Health care information is among the most private and personal information that we all have, and that we can’t keep to ourselves. For many years access to that information was regulated by a patchwork of federal and state laws. In 1996 the Health Insurance Portability and Accountability Act (HIPAA) was signed into law, and set out a Privacy Rule designed to safeguard and protect the confidentiality of medical information. The follow-on Health Information Technology for Economic and Clinical Health (HITECH) Act in 2009 further addressed the electronic transmission of health information under HIPAA.
Until now, companies that needed to move protected health information (PHI) from a cloud data service to a corporate data warehouse had a tough time finding data pipelines that complied with HIPAA privacy requirements. In most cases, they were forced to build the pipelines themselves, which is a poor use of developer time. Now, Stitch can serve as their secure, compliant data pipeline.
What we did
Data security is always a key consideration, but the sensitive nature of personal health information makes security and privacy even more important. Businesses need to meet a whole list of requirements to demonstrate HIPAA compliance. They have to commit to maintaining technical, physical, and administrative safeguards. Among the features we’ve implemented:
Encryption of data at rest: Customer data is encrypted anytime it’s written to disk using the AES-256 encryption algorithm
Encryption of data in transit: Customer data is encrypted using TLS anytime it’s sent across the network
Network zoning: Machines handling HIPAA data are isolated from other parts of the infrastructure
Authorization safeguards: Multifactor authentication required to access parts of the infrastructure that process PHI
Access monitoring: Access to data is logged and monitored for unauthorized or anomalous access
Staff responsibilities: A security team responsible for maintaining formal policies and procedures and conducting an annual risk assessment, quarterly vulnerability assessments, and risk mitigation actions, as well as a designated HIPAA officer responsible for training employees; investigating compliance issues; and writing, implementing, and maintaining policies, procedures, and documentation related to security and compliance
Stitch runs on the Amazon Web Services (AWS) cloud platform, and we’ve obtained a BAA from Amazon that promises that it too will be HIPAA-compliant.

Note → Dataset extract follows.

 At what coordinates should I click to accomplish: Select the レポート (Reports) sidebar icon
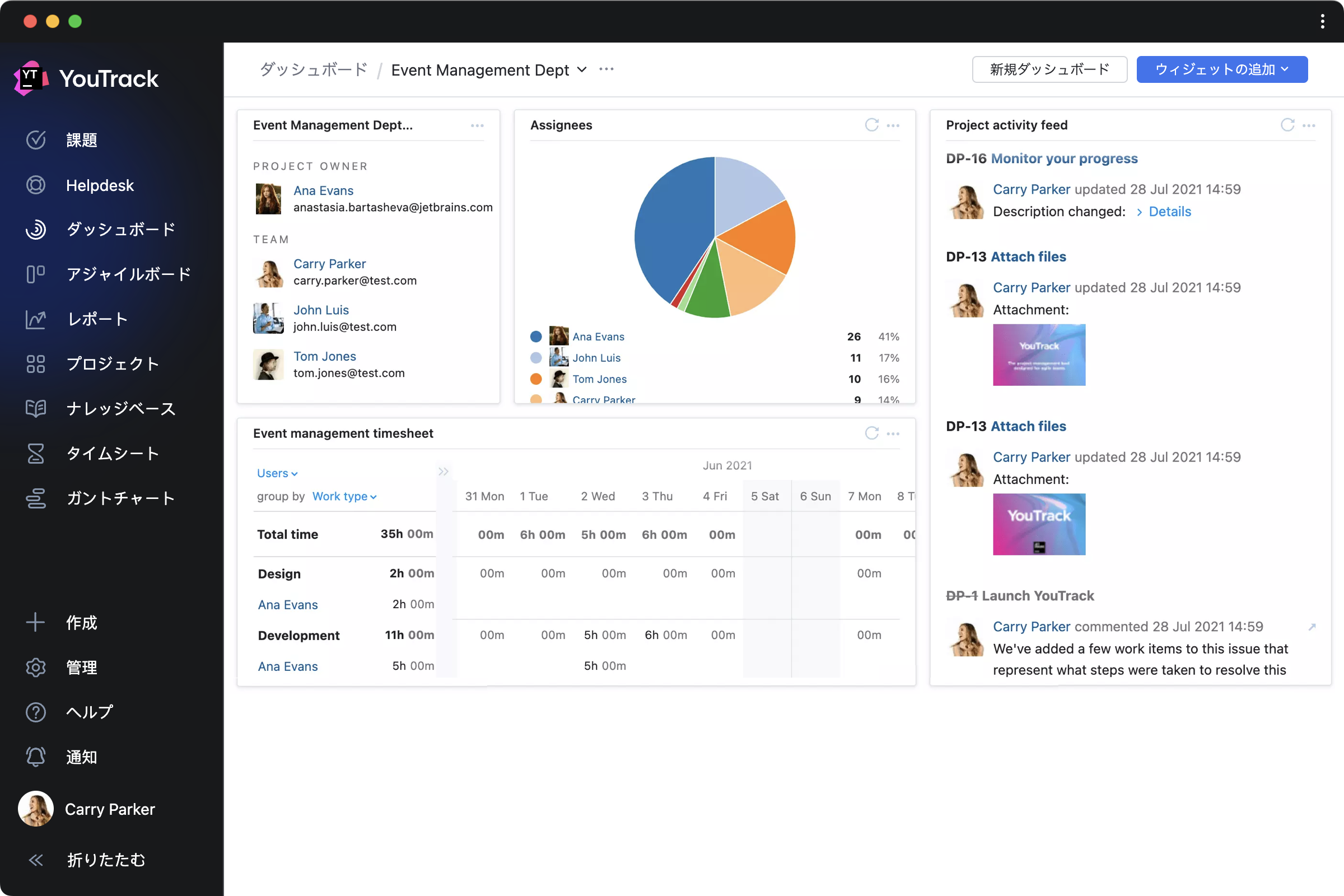click(36, 319)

If you don’t handle health care data, why should all this matter to you? Because all of the changes we’ve made for HIPAA compliance apply to all customer data, whether it falls under HIPAA regulations or not, so all Stitch users benefit from this news.
Bottom line: If you want to move PHI to your data warehouse, Stitch can do it for you quickly, securely, and cost-effectively, while complying with all HIPAA mandates.